@psephomancy Just to add a bit more to this then - It's quite difficult to come up with the Condorcetness of a winner. Different Condorcet methods have different ways of determining a winner, so when there isn't a Condorcet winner, they can pick different winners. But by their own measure you'd say that they are picking the "most Condorcet" winner.
For example, you talk about the number of pairwise defeats. That's basically Copeland's Method, so would consider the Copeland winner to be the most Condorcet, but it fails independence of clones, and is generally not considered to be great from a theoretical point of view.
Similarly there's Minimax, which elects the candidate that has the smallest pairwise defeat (if there isn't a Condorcet winner). So your measure would be based on the size of the winner's worst single pairwise result. But this also fails independence of clones, among other criteria.
Then you have methods like Ranked Pairs and Schulze, which are known for their criterion compliance. However, candidates don't end up with a score that can be compared with the score of the best winner.
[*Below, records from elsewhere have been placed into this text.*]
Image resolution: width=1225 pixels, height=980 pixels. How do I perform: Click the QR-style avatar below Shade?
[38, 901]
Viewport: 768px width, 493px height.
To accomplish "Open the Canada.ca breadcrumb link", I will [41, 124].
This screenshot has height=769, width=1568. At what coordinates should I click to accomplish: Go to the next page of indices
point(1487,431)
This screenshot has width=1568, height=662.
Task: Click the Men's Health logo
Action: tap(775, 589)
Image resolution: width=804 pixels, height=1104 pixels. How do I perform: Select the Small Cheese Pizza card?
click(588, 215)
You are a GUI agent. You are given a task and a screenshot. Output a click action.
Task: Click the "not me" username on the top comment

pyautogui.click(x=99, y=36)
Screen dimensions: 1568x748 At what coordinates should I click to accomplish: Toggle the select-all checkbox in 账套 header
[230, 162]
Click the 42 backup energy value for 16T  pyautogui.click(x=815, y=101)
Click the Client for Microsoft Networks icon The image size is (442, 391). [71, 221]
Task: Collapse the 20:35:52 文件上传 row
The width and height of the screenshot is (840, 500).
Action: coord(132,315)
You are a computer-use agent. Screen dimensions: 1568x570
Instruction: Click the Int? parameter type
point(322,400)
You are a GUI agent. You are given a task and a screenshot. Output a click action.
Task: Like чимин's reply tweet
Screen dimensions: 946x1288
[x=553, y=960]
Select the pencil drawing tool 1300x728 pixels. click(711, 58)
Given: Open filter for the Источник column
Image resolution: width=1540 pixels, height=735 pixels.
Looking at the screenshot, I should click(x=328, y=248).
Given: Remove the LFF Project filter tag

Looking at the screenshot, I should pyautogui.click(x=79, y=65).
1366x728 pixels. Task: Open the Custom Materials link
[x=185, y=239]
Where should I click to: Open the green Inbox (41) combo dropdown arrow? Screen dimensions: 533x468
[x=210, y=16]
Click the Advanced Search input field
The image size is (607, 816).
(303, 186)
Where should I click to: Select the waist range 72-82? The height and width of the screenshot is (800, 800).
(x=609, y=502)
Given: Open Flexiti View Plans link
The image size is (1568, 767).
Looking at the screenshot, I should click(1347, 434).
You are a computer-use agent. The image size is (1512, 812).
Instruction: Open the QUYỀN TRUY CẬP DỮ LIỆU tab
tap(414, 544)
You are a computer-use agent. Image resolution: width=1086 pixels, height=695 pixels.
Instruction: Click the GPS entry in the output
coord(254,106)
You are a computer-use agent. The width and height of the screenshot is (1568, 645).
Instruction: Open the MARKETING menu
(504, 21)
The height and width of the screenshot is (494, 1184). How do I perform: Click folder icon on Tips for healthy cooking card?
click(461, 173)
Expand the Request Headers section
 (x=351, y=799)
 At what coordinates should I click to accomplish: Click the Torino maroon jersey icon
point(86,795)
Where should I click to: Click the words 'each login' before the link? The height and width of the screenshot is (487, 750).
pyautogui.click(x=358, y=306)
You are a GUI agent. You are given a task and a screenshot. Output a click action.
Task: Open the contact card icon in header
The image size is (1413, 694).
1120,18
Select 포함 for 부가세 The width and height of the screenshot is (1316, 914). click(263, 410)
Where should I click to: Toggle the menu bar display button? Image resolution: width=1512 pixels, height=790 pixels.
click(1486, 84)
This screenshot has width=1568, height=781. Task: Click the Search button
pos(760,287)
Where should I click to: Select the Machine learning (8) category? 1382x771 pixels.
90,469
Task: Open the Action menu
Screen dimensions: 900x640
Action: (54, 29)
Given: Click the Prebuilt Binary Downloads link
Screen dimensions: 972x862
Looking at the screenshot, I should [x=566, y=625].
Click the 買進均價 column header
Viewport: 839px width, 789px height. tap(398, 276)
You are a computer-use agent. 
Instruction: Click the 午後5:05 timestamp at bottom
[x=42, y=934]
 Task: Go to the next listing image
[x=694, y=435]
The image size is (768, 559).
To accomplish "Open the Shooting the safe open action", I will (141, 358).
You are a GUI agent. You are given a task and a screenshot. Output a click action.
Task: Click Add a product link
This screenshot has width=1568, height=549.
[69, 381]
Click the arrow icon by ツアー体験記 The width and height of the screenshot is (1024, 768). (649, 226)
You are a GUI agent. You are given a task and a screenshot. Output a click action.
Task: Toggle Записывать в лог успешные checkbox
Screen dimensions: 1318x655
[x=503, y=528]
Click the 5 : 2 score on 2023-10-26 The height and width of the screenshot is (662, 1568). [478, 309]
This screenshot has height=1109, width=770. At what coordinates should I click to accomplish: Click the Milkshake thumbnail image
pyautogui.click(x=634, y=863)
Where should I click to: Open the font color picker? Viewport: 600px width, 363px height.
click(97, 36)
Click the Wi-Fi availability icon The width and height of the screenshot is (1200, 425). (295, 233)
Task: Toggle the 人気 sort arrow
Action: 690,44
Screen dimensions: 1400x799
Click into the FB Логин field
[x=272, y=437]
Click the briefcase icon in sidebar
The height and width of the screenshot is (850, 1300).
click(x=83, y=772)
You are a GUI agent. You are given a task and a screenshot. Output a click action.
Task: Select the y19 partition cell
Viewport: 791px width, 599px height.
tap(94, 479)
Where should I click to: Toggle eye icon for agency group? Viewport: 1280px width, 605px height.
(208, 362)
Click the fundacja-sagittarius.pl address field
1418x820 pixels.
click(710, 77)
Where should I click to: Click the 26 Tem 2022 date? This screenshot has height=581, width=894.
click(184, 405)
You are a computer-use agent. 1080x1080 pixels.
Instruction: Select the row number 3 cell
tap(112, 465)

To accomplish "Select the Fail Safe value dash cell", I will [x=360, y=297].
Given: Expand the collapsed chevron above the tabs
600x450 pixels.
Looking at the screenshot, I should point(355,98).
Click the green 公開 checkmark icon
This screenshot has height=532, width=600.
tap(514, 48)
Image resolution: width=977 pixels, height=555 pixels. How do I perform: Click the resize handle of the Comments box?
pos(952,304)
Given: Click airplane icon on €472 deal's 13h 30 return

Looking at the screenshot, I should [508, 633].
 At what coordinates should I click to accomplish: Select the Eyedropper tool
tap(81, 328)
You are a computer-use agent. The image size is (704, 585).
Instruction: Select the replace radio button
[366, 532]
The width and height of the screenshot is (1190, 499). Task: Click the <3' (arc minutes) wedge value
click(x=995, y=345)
But we can perhaps use the Game Theory method, which I previously described as the ultimate in Condorcet. When there isn't a Condorcet winner, it is non-deterministic and picks between certain candidates with certain probabilities. But no strategy can beat it in the long term by the measure they are using (which I think is average pairwise win/loss).
So a method picks a winner, and you compare that winner against the Condorcet winner to see the pairwise result (which is just a draw if they are the same candidate). If there isn't a Condorcet winner, you compare the method winner against the Game Theory strategy overall. So if under the Game Theory method candidate A wins 50% of the time, B 40% and C 10%, you just looked at the weighted average result against these candidates.
So you now have this pairwise result. Say it's the margin of defeat or just 0 if it is the Condorcet winner. To turn it into the Pairwise Ranking Efficiency measure in the same way as the utility version, take the difference between that and the average defeat (use the positive value if better, negative if worse) and just divide by the average margin of defeat against the Condorcet winner (or lottery profile).
For example, candidate A wins by some method. But A is not the Condorcet winner and is beaten by a margin of 10 votes by the Condorcet winner. The average margin of defeat against the Condorcet winner for a candidate is 30 votes. So the PRE is (30-10)/30 = 2/3.
An alternative would be to use median margin of defeat rather than mean.